About this task:
Make an exact copy of the records, with the pictures left out.

###

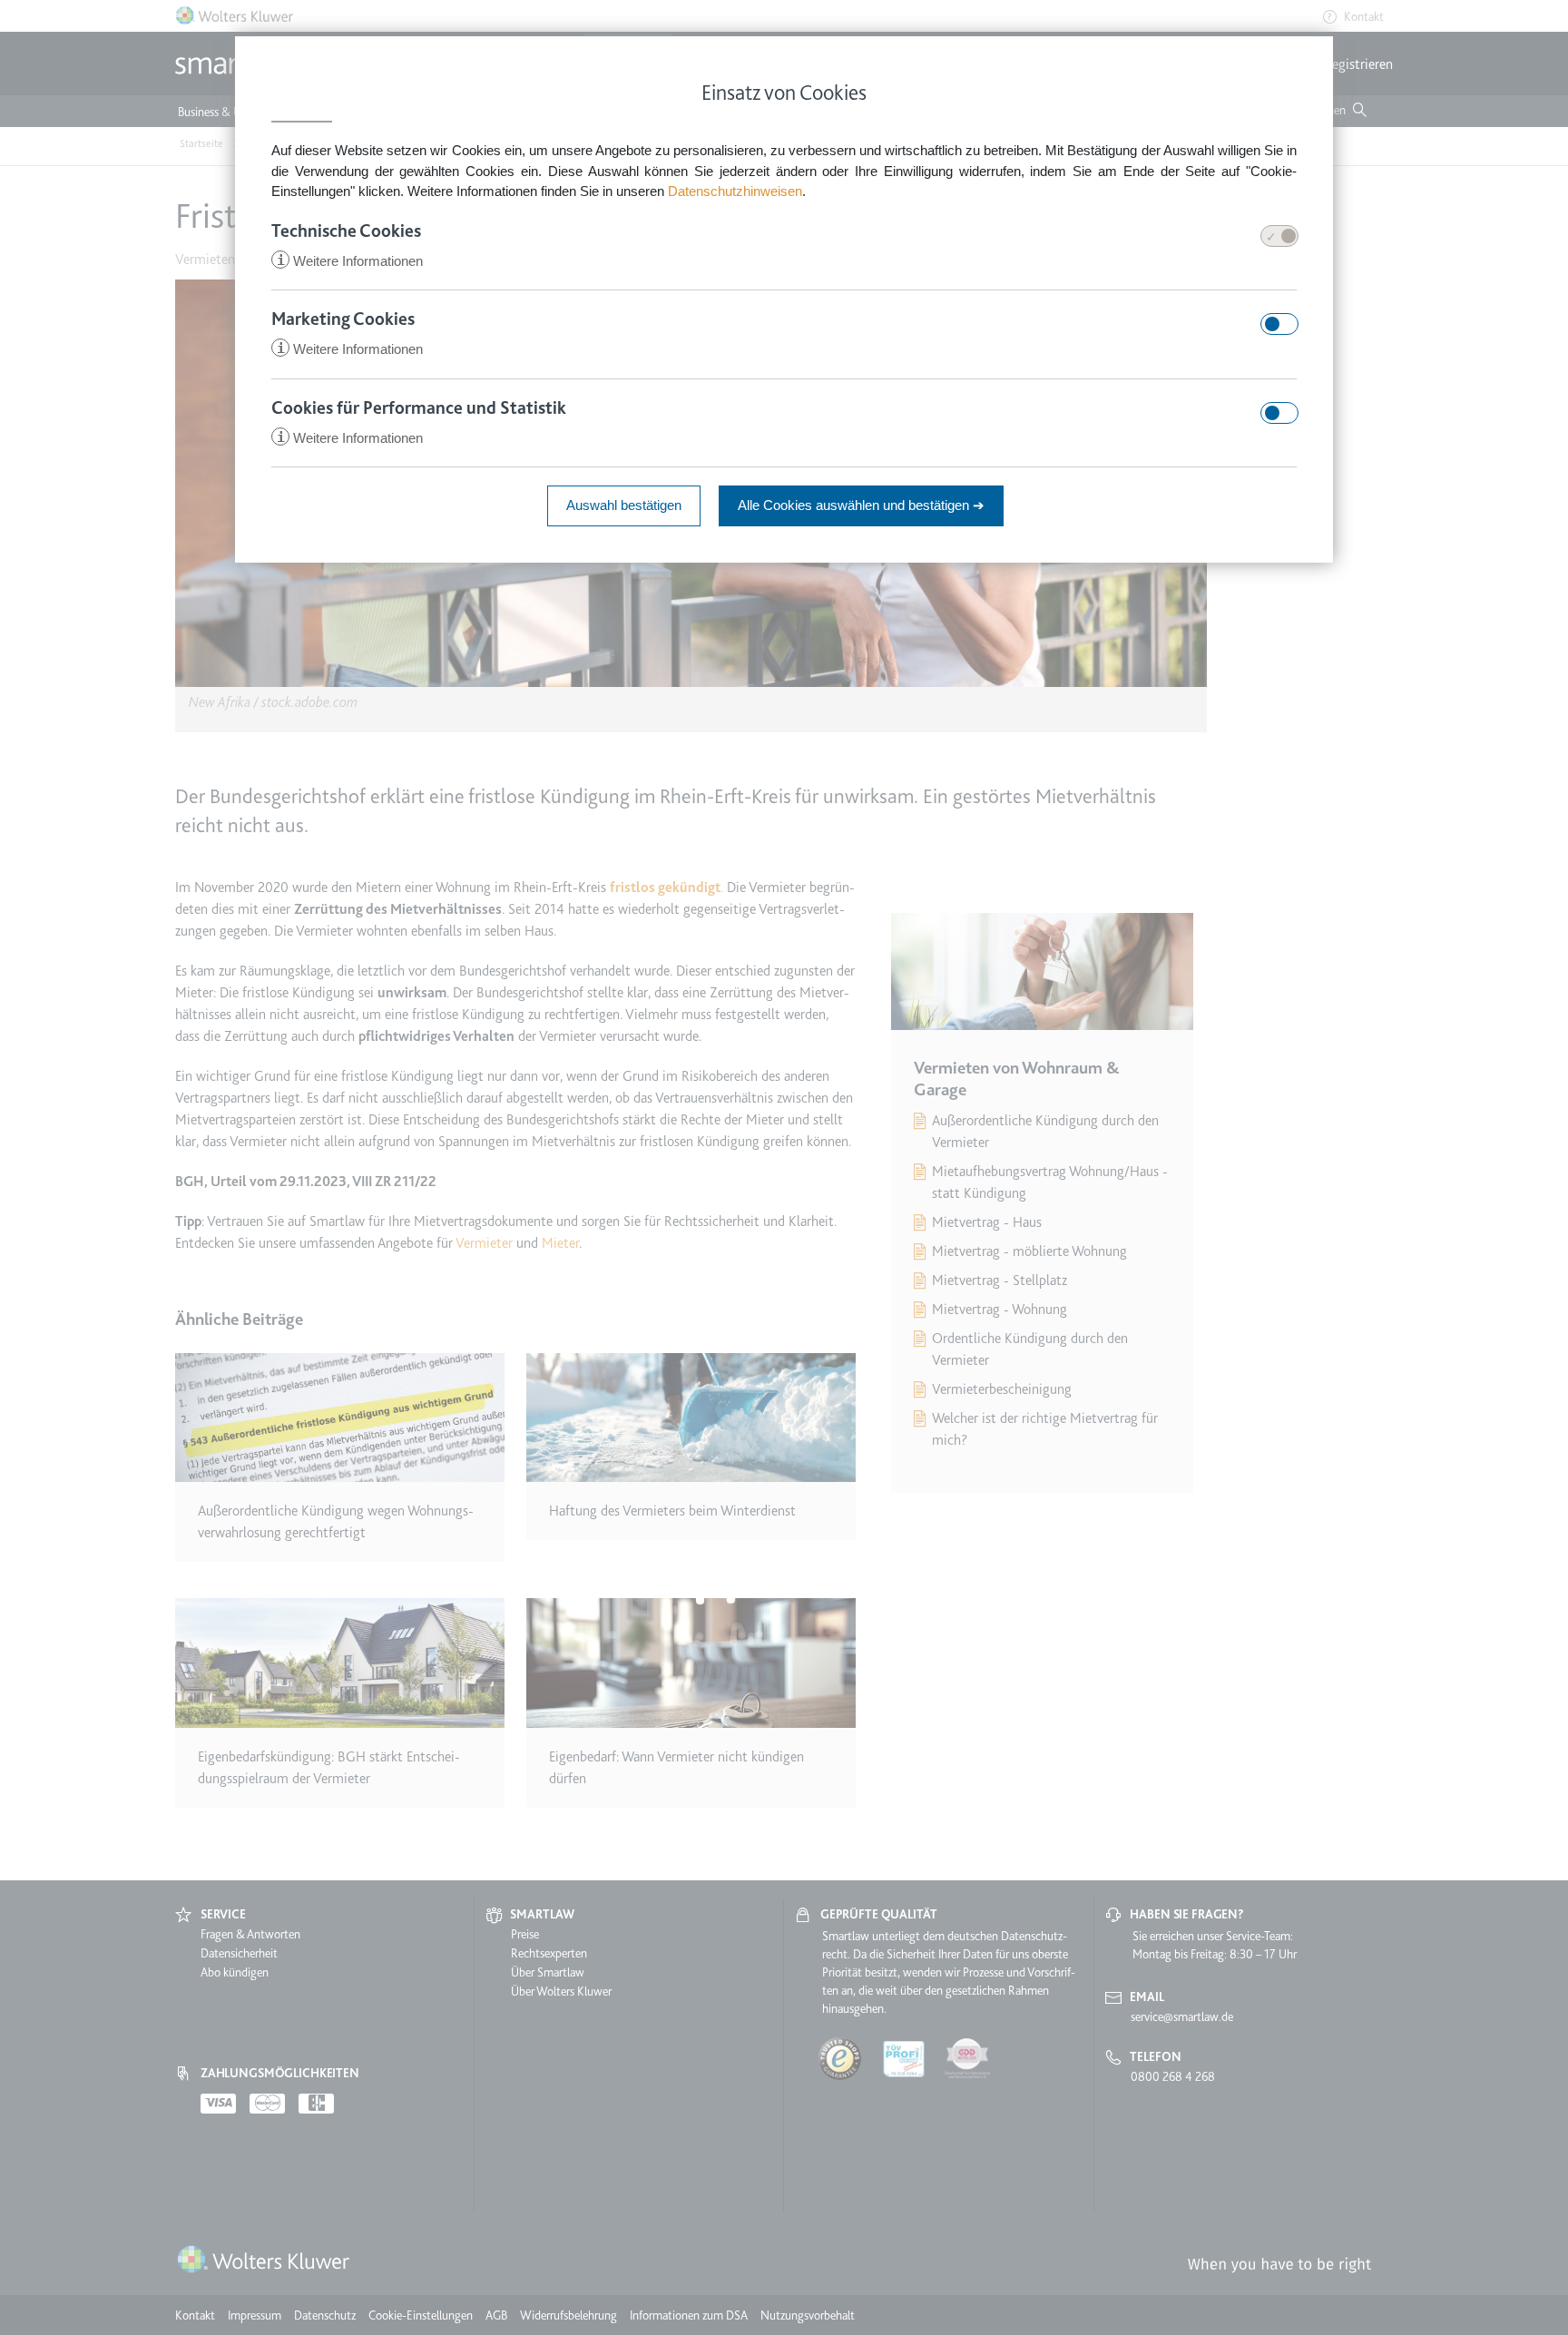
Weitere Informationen (350, 261)
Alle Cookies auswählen (861, 505)
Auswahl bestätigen (623, 505)
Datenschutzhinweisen (735, 191)
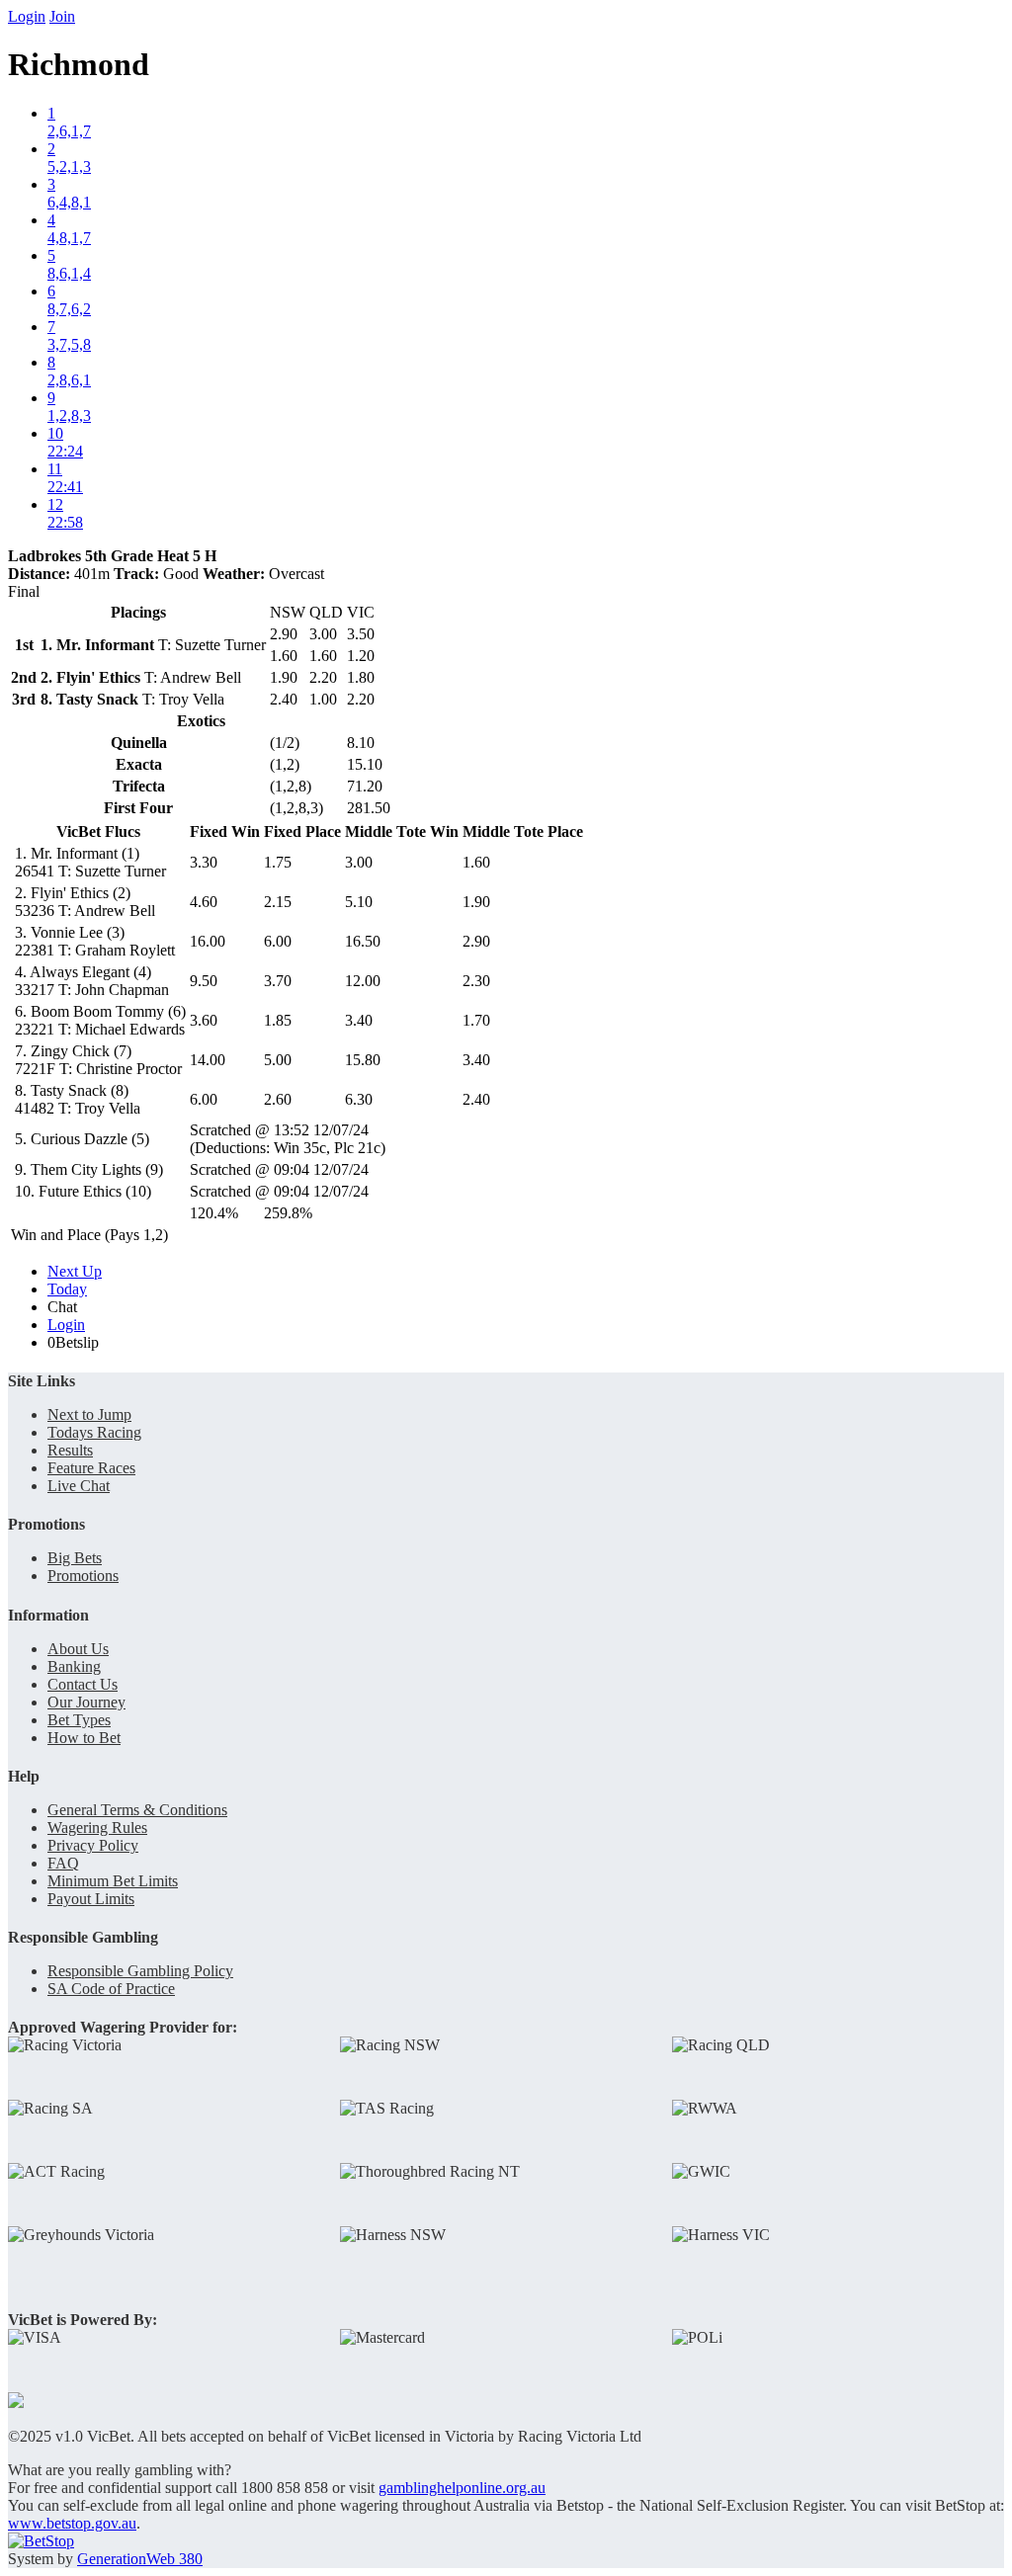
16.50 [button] (362, 941)
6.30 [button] (359, 1099)
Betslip (73, 1342)
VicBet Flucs (98, 831)
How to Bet (84, 1737)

###

Response to this task:
Weitere Informationen (350, 261)
Alle Cookies auswählen (861, 505)
Auswahl bestätigen (623, 505)
Datenschutzhinweisen (735, 191)
16.50 [button] (362, 941)
6.30 [button] (359, 1099)
Betslip (73, 1342)
VicBet Flucs (98, 831)
How to Bet (84, 1737)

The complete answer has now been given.